= Work to complete =
Reproduce only the lines from the line containing "1125x598 pixels. How" to the end of the entries below, including both of those lines.

= Recorded data =

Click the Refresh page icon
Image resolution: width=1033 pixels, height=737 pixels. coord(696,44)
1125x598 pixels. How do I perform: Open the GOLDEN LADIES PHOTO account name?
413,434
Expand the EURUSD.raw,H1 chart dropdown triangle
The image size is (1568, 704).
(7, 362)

= Reply =
1125x598 pixels. How do I perform: Open the GOLDEN LADIES PHOTO account name?
413,434
Expand the EURUSD.raw,H1 chart dropdown triangle
The image size is (1568, 704).
(7, 362)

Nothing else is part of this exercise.